Australia’s labour market has shown remarkable resilience.
Last week’s April labour force release from the Australian Bureau of Statistics (ABS) reported strong (89,000) employment growth, well above the consensus forecast of 22,500.

Trend job growth also increased slightly, with 26,300 jobs created over the month.
The unemployment rate was steady at 4.1% due to a lift in the participation rate to 67.1%, up from 66.8%.
Seasonal adjustment challenges with the Easter ‘super holiday’ to the ANZAC period might have impacted the result.
While Australia’s labour market remains solid overall, other measures suggest it is slowly bleeding out.
As illustrated below by Justin Fabo from Antipodean Macro, Roy Morgan’s alternative labour market survey shows that unemployment has trended higher, decoupling from the official ABS measure:

The various measures of job ads and vacancies have also deteriorated, albeit mostly at higher levels than the pre-pandemic period.
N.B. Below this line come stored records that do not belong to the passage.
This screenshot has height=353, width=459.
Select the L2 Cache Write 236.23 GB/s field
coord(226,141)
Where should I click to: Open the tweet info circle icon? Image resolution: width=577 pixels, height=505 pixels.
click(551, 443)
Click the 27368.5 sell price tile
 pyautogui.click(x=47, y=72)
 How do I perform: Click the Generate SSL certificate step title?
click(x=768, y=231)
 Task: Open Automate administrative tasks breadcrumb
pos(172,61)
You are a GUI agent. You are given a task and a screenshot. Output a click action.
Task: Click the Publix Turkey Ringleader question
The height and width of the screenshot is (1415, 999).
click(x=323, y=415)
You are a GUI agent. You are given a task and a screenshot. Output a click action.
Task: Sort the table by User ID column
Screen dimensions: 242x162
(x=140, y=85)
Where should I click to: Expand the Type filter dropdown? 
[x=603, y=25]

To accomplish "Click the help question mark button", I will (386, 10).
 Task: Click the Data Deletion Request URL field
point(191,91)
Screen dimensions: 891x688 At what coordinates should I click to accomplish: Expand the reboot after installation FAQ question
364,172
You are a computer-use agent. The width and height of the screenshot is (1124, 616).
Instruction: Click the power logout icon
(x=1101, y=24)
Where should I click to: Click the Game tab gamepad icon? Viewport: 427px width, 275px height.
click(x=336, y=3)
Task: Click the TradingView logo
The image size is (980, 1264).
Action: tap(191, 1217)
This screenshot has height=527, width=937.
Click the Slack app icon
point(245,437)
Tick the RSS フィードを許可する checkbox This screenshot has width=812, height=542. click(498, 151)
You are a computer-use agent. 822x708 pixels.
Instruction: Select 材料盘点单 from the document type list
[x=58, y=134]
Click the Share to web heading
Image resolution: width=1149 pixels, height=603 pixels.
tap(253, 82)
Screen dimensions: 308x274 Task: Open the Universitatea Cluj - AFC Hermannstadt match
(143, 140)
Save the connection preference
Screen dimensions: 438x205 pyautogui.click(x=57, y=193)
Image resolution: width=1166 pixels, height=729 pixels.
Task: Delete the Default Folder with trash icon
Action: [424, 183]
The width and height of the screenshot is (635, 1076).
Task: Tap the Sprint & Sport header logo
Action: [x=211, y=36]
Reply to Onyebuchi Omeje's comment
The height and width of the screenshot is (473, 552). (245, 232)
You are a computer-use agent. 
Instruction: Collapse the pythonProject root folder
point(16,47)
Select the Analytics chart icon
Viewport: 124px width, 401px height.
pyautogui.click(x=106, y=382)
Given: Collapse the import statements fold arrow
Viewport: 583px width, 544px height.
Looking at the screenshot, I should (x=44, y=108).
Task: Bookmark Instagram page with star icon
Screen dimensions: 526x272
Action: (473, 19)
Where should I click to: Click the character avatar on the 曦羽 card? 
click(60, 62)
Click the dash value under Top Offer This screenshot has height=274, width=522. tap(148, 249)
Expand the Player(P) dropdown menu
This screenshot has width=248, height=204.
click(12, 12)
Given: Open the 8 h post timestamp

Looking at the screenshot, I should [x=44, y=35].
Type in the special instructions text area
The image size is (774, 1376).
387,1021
Fabo also showed that “the number of Jobseeker benefit recipients in Australia continued to gradually increase in April. The Jobseeker numbers typically lag the ABS unemployment figures but are much smoother and provide a cross-check”:

The above data suggest that Australia’s labour market is not as strong as indicated by the high unemployment rate of 4.1%.
Moreover, conditions are far worse in the private sector, given that most of Australia’s recent job growth has come from the non-market sector, led by the NDIS.

The RBA should take comfort in these broader measures when deciding whether to cut interest rates.